US 11,876,969 B2
Neural-network media compression using quantized entropy coding distribution parameters
Amir Said, San Diego, CA (US)
Assigned to QUALCOMM Incorporated, San Diego, CA (US)
Filed by QUALCOMM Incorporated, San Diego, CA (US)
Filed on Jul. 22, 2022, as Appl. No. 17/814,426.
Claims priority of provisional application 63/267,857, filed on Feb. 11, 2022.
Prior Publication US 2023/0262222 A1, Aug. 17, 2023
Int. Cl. H04N 19/13 (2014.01); H04N 19/42 (2014.01); H04N 19/124 (2014.01); H04N 19/134 (2014.01); H04N 19/136 (2014.01)

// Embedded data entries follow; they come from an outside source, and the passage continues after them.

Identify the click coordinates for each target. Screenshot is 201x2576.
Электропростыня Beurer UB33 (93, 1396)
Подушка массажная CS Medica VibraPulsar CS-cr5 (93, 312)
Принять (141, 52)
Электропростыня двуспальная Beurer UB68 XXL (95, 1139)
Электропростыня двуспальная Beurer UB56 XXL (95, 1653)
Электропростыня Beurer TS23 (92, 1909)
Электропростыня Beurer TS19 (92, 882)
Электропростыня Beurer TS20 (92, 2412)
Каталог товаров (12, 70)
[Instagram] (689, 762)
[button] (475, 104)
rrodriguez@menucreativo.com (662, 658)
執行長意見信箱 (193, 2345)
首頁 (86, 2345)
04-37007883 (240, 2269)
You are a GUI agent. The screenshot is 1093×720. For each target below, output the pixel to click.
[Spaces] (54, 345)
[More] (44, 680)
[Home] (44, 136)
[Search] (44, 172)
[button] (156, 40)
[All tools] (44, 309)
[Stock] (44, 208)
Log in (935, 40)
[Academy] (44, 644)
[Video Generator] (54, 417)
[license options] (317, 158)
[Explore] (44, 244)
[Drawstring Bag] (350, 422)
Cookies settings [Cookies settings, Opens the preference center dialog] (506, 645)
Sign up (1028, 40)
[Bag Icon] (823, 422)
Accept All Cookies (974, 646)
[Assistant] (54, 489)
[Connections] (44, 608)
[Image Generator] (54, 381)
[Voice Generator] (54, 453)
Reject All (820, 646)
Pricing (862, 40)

CPC H04N 19/13 (2014.11) [H04N 19/124 (2014.11); H04N 19/134 (2014.11); H04N 19/136 (2014.11); H04N 19/42 (2014.11)] 20 Claims
OG exemplary drawing
 
1. A method of coding media data, the method comprising:
determining a probability distribution function parameter for a data element of a data stream coded by a neural-based media compression technique, wherein the probability distribution function parameter is based on a distribution of the data stream wherein the probability distribution function parameter is optimized for quantization,
determining a code vector based on the probability distribution function parameter; and
entropy coding the data element using the code vector.